As an unabashed Pittsburgh Steelers fan living deep in enemy territory going on a decade now, I’m used to getting insufferable emails, Facebook posts, and tweets from friends who are unfortunately, New England Patriots fans. I still love my misguided friends despite this complete lapse in judgement.
When I opened my email last week from one of these misguided souls, I was expecting some article slamming the Steelers for their recent embarrassing loss to the Cleveland Browns or some listicle about the wonders of Troy Polamalu’s hair. But it was a link to Public Policy Polling’s annual NFL poll on America’s favorite N.F.L. teams and quarterbacks.
To my delight, 8% of respondents polled said the Steelers were their favorite team while only 6% went for the Pats. (Cowboys and Packers at 12%? Whatever.) I was ready to write a snarky reply to my friend about this gem of empirical information till I got to the last paragraph.
“Michael Vick continues to easily be the least popular NFL QB. 27% pick him to 15% for Ben Roethelisberger. No one else hits double digits on that front” This gave me a bigger aneurysm than watching the Steelers loose to the Raiders in week three!
Here we go again. Michael Vick, convicted dog abuser, is the least liked quarterback in the N.F.L. while Ben Roethlisberger, accused serial rapist, comes in trailing at second place. Nothing ticks me off more than people who minimize or apologize for Ben Roethlisberger’s violent behavior against women.
Here’s a quick refresher. Vick was convicted in 2007 of running a dog fighting ring and served 23 months in Federal prison and served three years of probation. He also had to apply to the N.F.L. Commissioner for reinstatement to play. Vick was suspended indefinitely by the league when he was convicted.
Roethlisberger was accused by a hostess at a Lake Tahoe hotel-casino of rape that occurred in 2008. In 2009 she filed a civil suit against him, rather than a criminal suit because she claimed she was afraid of being fired. The suit was settled out of court.
Not long after, a 20 year- old college student in Georgia accused him of rape.
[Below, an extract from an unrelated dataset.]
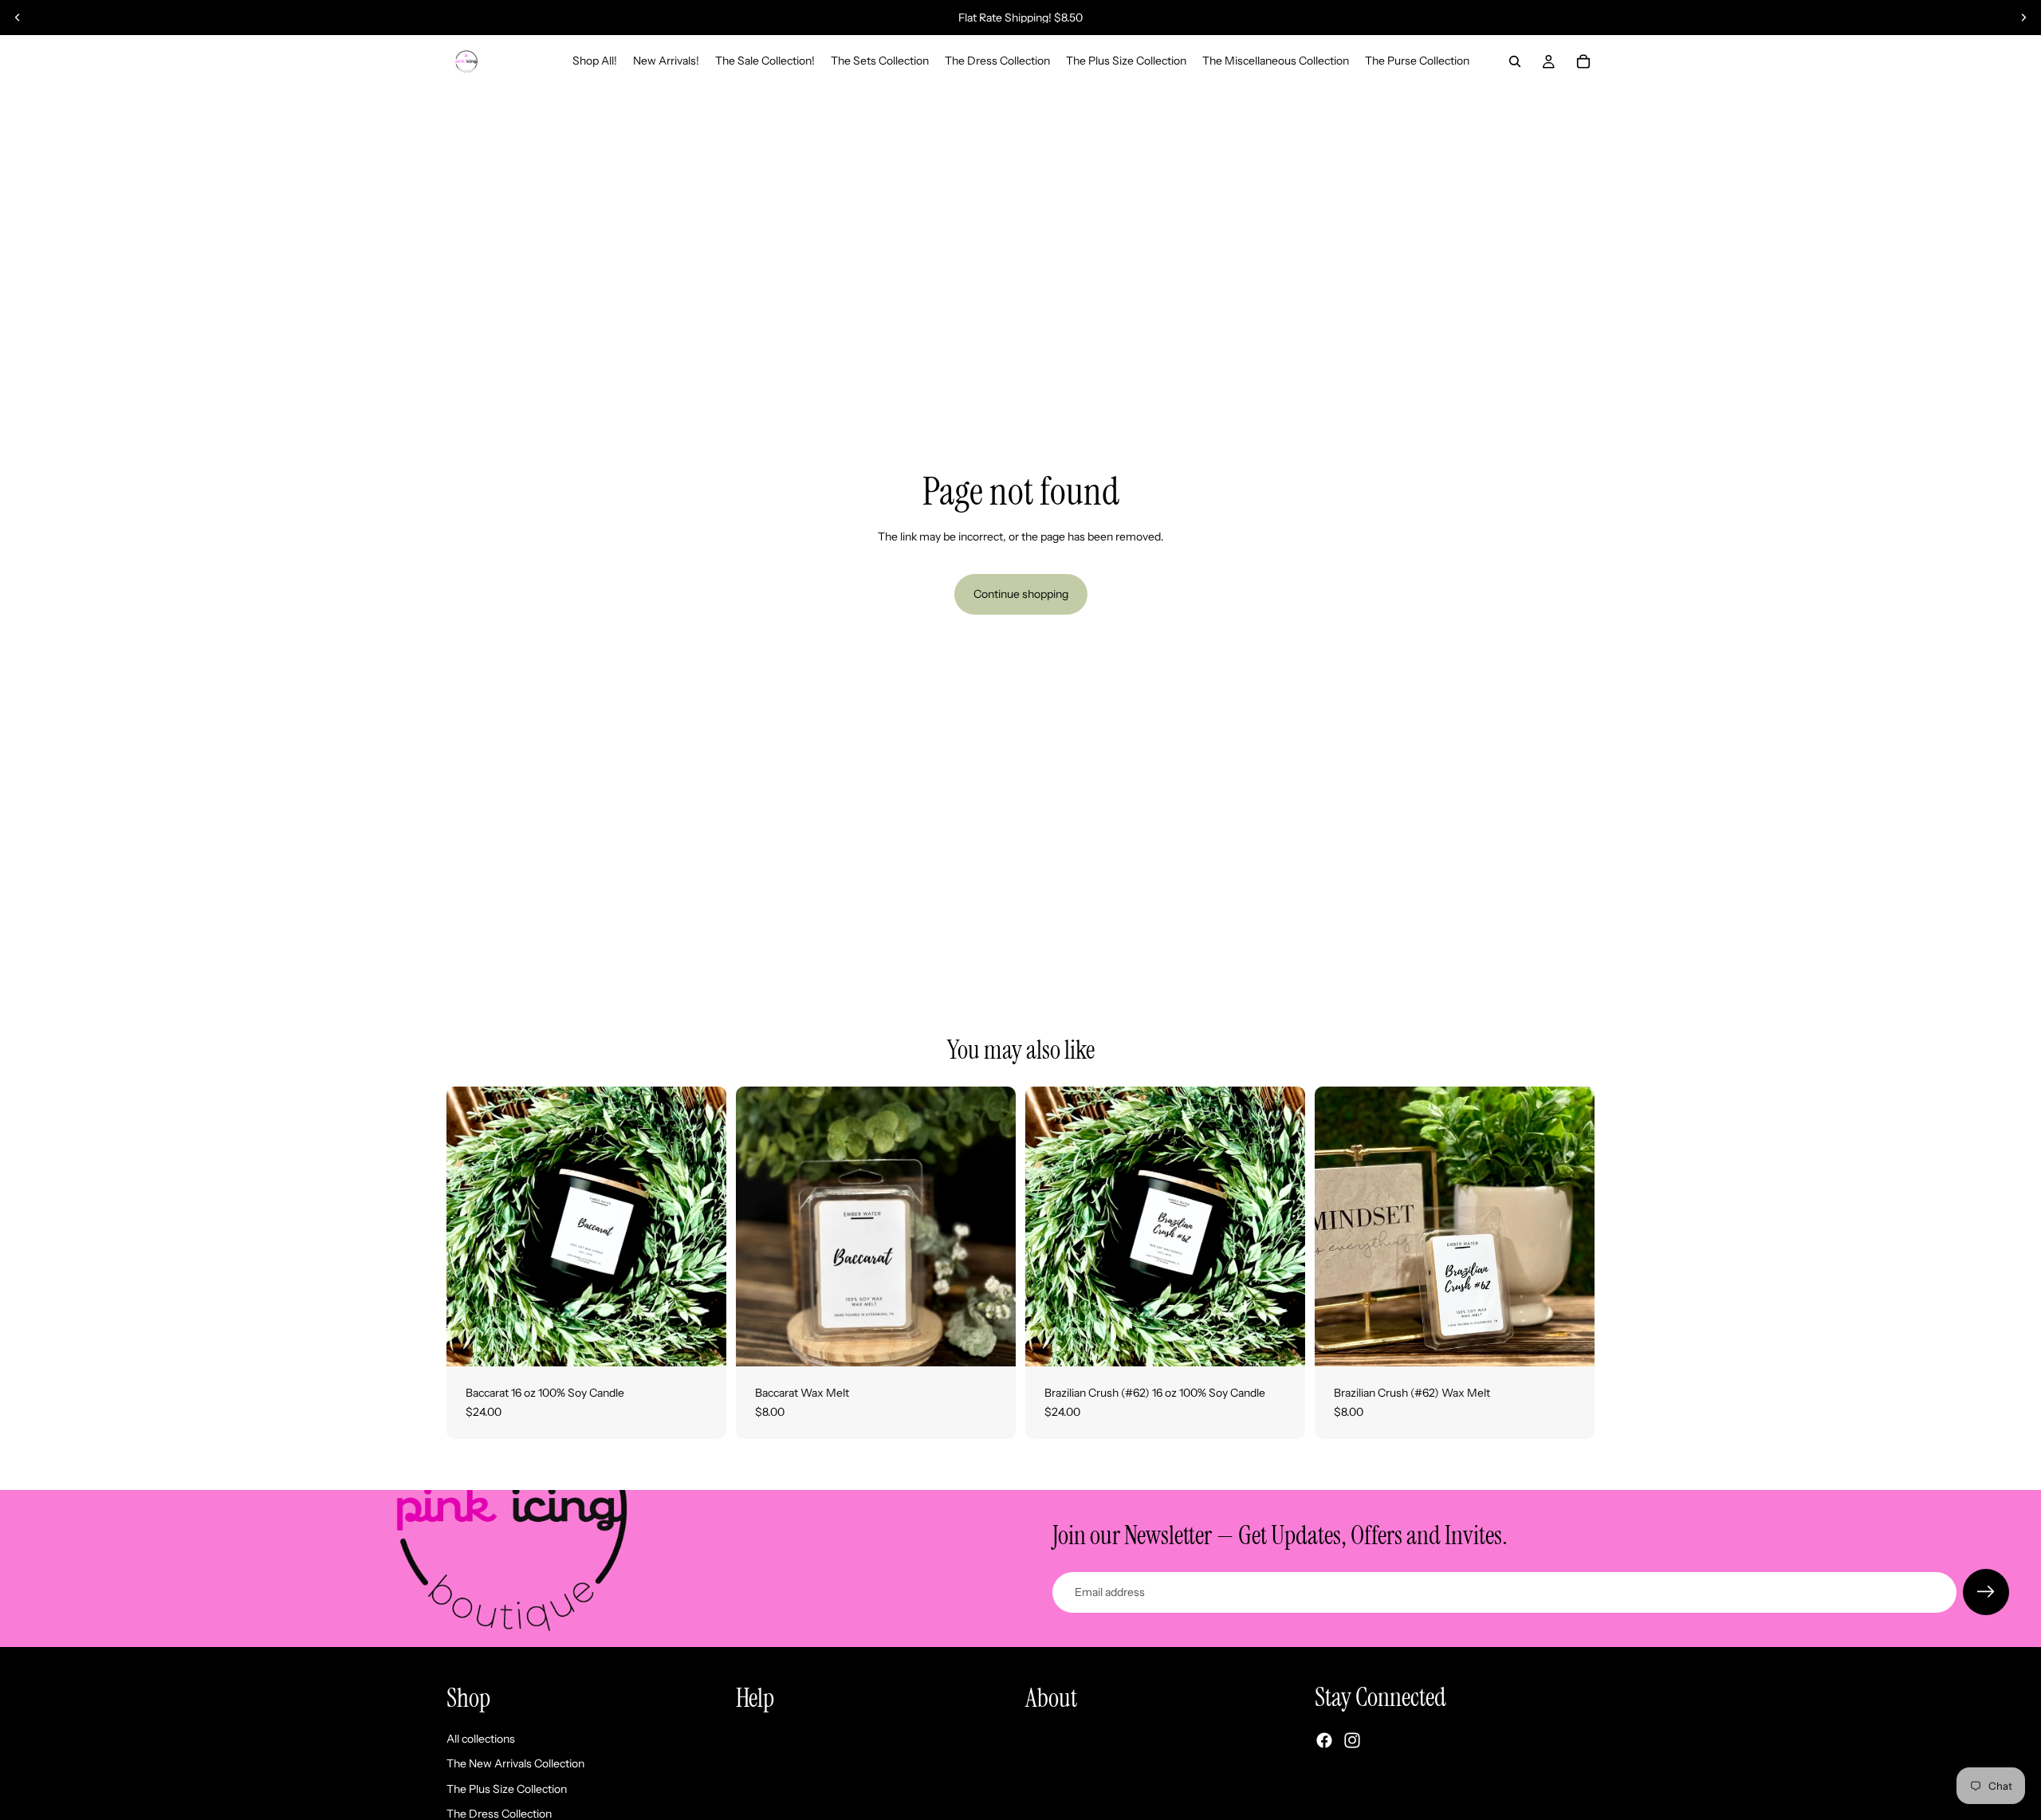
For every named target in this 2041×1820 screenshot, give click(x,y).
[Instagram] (1352, 1741)
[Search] (1514, 61)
According to the investigation file, the young woman was drunk and claimed that Roethlisberger followed her to a bar bathroom where the rape occurred. The victim’s friend’s statement to police, said the victim was dragged to the VIP section of the bar by Roethlisberger’s ‘bodyguards.’ The women tried to go check on their friend but were blocked from the bathroom by members of Roethlisberger’s entourage, which included two off duty police officers.
The local district attorney did not file charges against Rothlisberger ‘because of the inability to prove that a crime was committed.” There was too little DNA evidence and the young woman dropped the charges because “a criminal trial would be a very intrusive personal experience” and “a public trial would not at all be in her best interest as she goes forward in her life.” according to her statement through her attorney.
Roethlisberger was suspended for six games (reduced to four) under the NFL’s personal conduct policy for the start of the 2010 season. Pittsburgh company PLB Sports terminated a five-year contract with Roethlisberger as well.
In the two years since Ben got his slap on the wrist and chastised to “grow up” he’s gone on a holy-roller repentance tour, married his ex-girlfriend, and become a father. Swell.
I am repulsed by Vick’s horrific actions against dogs and I do believe that he rightly went to prison for his indefensible behavior. But there is something wrong with a society that on the continuum of morally outrageous conduct, dog fighting is somehow a worse offense than hurting women.
And yes, Roethlisberger was never convicted of rape. But guess what? There are a whole bunch of Roman Catholic priests walking around free who will never be convicted of rape either, let’s not pretend it’s because those guys are innocent too. Systemic change to our laws on how rape cases are prosecuted needs to happen, no doubt. But may I humbly suggest that first we need some righteous anger and a change in mentality that puts the well-being of human women before that of animals?